Table A, in that sense, is not tidy since the year variable is not found in its own column but instead it is scattered in two different columns. Table B is a long format with each variable being found in exactly one column. In that sense, each individual row represents exactly one observation, meaning the observation of a specific country in a specific year.

When we structure data in the long format the objects will usually have a larger memory footprint than compared to a wide format. For smaller objects or data types with small memory consumption, this might not pose a serious limitation to the workflow. However, geometry information, here indicated as a WKT string, might quickly accumulate a large proportion of the available memory, even more so if the portfolio consists of a high number of complex geometries that are then copied to fit the the long-format requirement. For that reason, this packages uses a nested-list format to hold tables for indicators as single columns within the portfolio.
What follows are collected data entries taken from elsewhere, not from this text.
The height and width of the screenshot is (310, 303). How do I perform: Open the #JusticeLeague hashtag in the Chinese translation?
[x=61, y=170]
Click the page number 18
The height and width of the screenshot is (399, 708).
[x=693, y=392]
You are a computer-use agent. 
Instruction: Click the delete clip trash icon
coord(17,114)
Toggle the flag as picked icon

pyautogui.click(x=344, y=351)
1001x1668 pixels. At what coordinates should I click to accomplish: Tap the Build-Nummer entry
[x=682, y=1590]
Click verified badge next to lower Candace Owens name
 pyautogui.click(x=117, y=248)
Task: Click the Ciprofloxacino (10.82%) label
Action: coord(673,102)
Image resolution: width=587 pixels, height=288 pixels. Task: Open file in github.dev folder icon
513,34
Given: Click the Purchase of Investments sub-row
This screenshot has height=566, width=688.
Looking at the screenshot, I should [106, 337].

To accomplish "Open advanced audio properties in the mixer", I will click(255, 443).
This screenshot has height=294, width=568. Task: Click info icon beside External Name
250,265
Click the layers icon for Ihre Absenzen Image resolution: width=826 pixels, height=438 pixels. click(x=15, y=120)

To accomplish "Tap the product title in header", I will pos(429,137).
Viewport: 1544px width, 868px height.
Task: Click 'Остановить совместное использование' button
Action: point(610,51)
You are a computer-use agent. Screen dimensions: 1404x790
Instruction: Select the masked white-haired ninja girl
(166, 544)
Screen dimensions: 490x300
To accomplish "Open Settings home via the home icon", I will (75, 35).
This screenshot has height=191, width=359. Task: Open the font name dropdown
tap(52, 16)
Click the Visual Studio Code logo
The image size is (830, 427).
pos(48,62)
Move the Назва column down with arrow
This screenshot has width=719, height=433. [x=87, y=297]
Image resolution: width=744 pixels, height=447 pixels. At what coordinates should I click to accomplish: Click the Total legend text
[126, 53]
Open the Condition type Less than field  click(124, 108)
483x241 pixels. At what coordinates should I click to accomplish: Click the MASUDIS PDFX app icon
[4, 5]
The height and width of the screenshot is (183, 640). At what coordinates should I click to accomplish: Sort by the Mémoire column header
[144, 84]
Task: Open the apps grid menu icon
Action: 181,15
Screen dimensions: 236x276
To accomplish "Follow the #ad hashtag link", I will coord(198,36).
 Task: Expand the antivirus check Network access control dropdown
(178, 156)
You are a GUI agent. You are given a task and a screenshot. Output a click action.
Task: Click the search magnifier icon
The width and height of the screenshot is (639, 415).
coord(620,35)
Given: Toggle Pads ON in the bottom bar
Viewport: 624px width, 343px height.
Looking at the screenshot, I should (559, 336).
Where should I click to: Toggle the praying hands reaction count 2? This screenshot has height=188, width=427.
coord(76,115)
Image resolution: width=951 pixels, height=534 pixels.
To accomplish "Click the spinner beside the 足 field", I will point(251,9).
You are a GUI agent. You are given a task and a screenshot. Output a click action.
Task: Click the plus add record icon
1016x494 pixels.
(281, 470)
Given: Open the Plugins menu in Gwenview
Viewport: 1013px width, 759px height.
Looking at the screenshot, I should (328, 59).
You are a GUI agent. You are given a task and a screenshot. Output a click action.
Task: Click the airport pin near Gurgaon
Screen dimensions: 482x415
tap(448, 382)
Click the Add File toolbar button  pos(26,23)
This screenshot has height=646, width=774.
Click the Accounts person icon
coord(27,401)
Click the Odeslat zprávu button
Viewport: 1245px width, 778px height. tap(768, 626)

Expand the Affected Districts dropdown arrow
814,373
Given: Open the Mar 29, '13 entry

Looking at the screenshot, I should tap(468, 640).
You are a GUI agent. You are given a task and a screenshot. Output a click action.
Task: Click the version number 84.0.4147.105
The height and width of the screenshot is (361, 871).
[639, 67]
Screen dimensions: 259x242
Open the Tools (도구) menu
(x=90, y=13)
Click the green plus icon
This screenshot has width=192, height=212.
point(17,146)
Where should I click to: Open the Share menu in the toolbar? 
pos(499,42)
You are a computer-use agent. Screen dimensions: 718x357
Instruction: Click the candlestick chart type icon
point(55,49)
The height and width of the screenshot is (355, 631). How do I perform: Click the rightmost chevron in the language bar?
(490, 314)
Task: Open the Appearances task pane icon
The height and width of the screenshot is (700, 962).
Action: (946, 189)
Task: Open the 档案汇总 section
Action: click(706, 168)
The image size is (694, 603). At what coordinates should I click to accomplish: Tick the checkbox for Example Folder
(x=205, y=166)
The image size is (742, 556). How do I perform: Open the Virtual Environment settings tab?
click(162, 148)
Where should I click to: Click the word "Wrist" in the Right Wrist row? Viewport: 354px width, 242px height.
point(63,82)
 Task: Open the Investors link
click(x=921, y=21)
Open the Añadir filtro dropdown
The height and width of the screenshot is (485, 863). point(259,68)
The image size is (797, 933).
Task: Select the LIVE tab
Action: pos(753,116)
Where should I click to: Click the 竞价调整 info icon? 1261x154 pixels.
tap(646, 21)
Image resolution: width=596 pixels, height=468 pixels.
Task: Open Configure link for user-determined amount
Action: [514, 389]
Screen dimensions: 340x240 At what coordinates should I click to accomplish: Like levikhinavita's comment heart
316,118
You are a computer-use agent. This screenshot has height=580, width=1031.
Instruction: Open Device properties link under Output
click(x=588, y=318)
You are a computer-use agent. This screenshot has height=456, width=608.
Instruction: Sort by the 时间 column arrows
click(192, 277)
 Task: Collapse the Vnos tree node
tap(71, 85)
The remainder of this tutorial will show you in more detail how you can work with those R specific data format.

The simple case - single-row indicators

We start by reading a GeoPackage from disk. For the sake of the argument, we split the original single polygon into 9 distinct polygons to simulate a realistic portfolio consisting of multiple assets.

aoi <- read_sf(
  system.file("extdata", "sierra_de_neiba_478140_2.gpkg",
    package = "mapme.biodiversity"
  )
)
aoi <- st_as_sf(st_make_grid(aoi, n = 3))
print(aoi)

As a simple example, suppose we interested in extracting the average traveltime to cities between 20,000 and 50,000 inhabitants in our portfolio. As usual, we will have to make available the Nelson et al. resource as well as requesting the calculation of the respective indicator.

outdir <- file.path(tempdir(), "mapme-resources")
mapme.biodiversity:::.copy_resource_dir(outdir)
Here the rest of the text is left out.